▸ **WHAT YOU HAVE TO DO**
Please name every Pandemic role mentioned in the board game text below.

▸ **PASSAGE TO READ**

I want to talk about one of my favorite board games.
It’s not my favorite because of any one thing I normally use to appraise my games, but because the combination really makes it stand out.
Pandemic is about a group of people trying to prevent a global pandemic from wiping out humanity.
Pandemic is a generally abstract game in which the disease is represented by wooden cubes. At the end of each player’s turn, a deck of location cards is revealed one card at a time to reveal where the infections are spreading. Players take turns moving around the board curing cubes, collecting location cards, and trying to get together enough research to develop a vaccine for each of the four diseases.
The cooperative nature of Pandemic is awesome, making for a real bonding experience unlike some more famous games on the market. The difficulty can scale from easy to ‘legendary,’ allowing all skill levels to enjoy it. Due to the random nature of the game, with both roles and the infections themselves, the game is great for replaying.
In Pandemic, the rate that the infection spreads is determined by an Infection Rate, which starts at two. So at the beginning of the game, you only reveal two new infections per turn. In the player deck there are a number of Epidemic cards (From four to six, or eight with the expansion) that when they are drawn do some fairly significant things. The first is that they draw the bottom card from the infection deck and place three cubes on that city. Then, they shuffle the infection discard pile and place it on top of the deck. And then they increase the infection rate tracker.
This creates a rising tension. As the game goes on and you get closer to your goal, the game starts getting harder. The viruses spread faster, the board slowly gets congested, and the player cards start to run low. I’ve even see players panic and fall apart during a game, making the climax turn into a death spiral of bad choices.
Another mechanic I love is the roles. Each role has a special ability that only they get to use. This allows strategists to appreciate the game a bit more, but also adds to the overall ‘story’ of the game. For example, how a medic, researcher, and scientist deal with the board is quite different from a generalist, dispatcher, and operations expert. To a creative mind, a whole series of stories could be developed out of multiple games of Pandemic.

▸ **DATA EXTRACT**
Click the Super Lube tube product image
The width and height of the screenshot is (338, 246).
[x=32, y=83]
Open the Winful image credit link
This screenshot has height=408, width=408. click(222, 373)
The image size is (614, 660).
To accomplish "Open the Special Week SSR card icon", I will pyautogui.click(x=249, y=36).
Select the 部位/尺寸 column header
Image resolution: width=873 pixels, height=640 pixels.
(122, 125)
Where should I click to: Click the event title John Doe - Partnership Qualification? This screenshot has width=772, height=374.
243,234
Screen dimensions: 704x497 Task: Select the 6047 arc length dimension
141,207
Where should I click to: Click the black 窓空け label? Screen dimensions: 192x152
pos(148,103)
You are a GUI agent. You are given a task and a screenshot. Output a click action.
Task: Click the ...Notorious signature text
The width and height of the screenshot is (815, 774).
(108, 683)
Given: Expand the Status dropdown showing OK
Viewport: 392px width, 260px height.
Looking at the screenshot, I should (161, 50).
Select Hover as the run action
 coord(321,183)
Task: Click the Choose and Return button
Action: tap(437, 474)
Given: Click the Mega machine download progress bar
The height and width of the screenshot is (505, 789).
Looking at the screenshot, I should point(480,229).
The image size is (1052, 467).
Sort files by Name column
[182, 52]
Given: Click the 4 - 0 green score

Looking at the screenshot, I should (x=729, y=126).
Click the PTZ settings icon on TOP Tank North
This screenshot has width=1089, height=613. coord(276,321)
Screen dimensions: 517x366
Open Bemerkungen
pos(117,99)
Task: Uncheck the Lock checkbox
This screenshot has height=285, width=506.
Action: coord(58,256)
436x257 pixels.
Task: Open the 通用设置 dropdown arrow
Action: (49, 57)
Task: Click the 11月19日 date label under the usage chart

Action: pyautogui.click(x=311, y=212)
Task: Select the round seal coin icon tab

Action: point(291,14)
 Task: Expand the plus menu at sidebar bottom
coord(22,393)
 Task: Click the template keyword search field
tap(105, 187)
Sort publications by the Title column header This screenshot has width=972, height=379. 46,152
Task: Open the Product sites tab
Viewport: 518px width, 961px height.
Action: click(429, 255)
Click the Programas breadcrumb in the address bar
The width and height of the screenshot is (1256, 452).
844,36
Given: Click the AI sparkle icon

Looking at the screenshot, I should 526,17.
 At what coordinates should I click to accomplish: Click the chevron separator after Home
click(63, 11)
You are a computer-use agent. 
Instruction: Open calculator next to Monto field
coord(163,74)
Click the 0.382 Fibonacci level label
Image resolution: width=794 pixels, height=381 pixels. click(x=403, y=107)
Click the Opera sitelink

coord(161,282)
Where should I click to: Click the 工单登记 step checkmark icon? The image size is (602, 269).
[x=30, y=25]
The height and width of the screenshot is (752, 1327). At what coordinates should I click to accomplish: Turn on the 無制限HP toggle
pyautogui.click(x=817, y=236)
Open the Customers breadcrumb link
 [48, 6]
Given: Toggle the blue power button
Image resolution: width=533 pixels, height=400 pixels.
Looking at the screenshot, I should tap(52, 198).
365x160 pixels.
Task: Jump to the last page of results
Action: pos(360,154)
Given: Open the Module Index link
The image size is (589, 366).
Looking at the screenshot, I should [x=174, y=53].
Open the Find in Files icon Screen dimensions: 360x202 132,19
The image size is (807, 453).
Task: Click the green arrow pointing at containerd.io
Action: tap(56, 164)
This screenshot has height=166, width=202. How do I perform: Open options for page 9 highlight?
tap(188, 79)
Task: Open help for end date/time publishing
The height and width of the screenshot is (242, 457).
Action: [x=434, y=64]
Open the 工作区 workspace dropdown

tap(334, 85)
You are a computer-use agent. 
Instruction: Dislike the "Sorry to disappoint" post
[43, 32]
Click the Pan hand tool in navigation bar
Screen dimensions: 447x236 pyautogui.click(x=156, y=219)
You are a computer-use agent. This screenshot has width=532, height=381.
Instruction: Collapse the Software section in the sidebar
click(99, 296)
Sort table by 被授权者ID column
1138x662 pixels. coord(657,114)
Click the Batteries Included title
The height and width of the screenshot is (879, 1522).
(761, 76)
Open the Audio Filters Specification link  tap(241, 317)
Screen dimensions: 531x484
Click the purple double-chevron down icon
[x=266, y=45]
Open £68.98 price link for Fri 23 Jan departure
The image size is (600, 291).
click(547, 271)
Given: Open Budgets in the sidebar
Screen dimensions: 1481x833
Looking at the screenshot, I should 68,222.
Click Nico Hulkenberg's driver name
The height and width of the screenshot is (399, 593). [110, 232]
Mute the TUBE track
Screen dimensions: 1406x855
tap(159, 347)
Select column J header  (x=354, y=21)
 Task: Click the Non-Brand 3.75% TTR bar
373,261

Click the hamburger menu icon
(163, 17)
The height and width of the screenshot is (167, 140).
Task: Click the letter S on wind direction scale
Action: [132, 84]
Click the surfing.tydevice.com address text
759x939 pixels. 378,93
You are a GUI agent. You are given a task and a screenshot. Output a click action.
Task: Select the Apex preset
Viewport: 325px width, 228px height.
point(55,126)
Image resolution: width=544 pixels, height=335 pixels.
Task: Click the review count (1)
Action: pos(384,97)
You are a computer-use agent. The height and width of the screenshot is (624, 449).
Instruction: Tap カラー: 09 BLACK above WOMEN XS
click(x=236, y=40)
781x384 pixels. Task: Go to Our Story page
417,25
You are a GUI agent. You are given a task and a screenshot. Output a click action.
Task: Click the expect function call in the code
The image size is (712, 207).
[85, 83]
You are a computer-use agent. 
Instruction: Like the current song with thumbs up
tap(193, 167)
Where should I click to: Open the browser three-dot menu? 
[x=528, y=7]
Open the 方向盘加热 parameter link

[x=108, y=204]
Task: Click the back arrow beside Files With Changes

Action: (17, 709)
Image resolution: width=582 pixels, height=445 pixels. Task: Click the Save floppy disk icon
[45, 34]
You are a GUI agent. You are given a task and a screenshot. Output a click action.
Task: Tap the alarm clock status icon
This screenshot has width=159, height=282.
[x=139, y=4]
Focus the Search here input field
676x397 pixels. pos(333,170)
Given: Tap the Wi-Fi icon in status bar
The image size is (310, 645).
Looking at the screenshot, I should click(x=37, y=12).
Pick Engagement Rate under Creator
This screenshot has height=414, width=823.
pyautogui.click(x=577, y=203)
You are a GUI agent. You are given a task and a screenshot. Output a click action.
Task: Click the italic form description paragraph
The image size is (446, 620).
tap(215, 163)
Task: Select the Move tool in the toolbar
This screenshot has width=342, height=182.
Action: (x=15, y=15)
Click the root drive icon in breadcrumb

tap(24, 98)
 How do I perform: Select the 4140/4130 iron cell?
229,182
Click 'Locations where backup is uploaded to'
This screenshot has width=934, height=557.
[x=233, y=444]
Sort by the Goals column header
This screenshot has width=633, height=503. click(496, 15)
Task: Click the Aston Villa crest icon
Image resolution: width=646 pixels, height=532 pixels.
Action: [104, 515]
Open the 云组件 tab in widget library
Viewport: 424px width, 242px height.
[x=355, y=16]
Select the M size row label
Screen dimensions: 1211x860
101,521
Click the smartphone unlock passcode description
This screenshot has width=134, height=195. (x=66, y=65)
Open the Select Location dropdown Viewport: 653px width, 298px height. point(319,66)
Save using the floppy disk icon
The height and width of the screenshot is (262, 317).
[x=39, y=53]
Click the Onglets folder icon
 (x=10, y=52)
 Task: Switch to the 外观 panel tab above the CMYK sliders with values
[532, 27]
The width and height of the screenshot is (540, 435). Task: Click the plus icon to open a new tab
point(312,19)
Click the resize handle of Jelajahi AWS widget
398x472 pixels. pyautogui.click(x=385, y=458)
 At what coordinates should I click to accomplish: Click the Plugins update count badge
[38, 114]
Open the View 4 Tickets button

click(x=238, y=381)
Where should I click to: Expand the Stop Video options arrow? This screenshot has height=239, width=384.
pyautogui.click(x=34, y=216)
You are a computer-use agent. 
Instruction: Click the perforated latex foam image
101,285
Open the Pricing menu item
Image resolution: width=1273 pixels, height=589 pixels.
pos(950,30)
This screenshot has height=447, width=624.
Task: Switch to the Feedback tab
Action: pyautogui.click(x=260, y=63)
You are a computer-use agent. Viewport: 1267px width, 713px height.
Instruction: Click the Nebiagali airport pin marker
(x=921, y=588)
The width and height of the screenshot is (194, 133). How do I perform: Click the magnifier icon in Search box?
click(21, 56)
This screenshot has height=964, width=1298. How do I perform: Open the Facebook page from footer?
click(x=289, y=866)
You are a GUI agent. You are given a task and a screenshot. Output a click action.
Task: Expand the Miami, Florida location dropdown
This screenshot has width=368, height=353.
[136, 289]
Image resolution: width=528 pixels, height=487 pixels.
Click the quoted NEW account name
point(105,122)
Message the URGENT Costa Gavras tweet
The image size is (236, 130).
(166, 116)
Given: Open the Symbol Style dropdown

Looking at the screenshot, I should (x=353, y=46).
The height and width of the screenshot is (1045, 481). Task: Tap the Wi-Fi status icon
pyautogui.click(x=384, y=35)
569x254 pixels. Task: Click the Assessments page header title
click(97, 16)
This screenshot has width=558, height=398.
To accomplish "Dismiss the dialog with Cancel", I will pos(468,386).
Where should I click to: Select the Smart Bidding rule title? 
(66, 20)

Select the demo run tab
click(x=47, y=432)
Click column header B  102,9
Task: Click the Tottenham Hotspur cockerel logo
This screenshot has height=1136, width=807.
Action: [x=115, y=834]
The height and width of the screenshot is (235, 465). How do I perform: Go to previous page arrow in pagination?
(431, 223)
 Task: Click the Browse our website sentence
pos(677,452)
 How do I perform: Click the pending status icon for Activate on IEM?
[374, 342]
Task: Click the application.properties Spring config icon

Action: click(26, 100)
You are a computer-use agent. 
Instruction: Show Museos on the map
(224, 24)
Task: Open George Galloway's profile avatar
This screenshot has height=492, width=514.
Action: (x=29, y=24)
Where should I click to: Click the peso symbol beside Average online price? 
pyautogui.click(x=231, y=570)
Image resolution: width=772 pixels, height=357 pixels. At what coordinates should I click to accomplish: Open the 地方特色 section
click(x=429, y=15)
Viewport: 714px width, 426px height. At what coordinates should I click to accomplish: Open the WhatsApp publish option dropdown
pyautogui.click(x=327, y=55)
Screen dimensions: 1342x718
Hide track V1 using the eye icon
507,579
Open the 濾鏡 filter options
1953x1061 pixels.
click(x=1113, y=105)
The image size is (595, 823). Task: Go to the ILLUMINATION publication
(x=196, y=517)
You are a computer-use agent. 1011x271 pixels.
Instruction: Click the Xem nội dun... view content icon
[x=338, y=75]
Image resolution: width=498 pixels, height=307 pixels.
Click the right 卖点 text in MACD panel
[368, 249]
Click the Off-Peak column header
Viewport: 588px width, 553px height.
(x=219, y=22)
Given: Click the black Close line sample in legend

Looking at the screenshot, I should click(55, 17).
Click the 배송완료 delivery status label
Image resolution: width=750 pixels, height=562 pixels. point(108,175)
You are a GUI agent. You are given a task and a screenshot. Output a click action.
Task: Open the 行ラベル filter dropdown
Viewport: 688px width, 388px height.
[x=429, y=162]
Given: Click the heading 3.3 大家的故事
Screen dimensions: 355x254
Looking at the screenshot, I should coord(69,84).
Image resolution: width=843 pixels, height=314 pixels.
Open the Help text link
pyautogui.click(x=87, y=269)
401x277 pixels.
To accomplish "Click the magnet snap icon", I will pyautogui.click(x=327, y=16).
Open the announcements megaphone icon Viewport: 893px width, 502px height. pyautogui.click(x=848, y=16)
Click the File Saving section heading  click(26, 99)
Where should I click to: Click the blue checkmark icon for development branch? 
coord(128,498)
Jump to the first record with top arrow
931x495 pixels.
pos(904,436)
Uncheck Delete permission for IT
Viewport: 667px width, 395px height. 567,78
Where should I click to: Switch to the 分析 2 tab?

▸ **TASK OUTPUT**
Medic, researcher, scientist, generalist, dispatcher, operations expert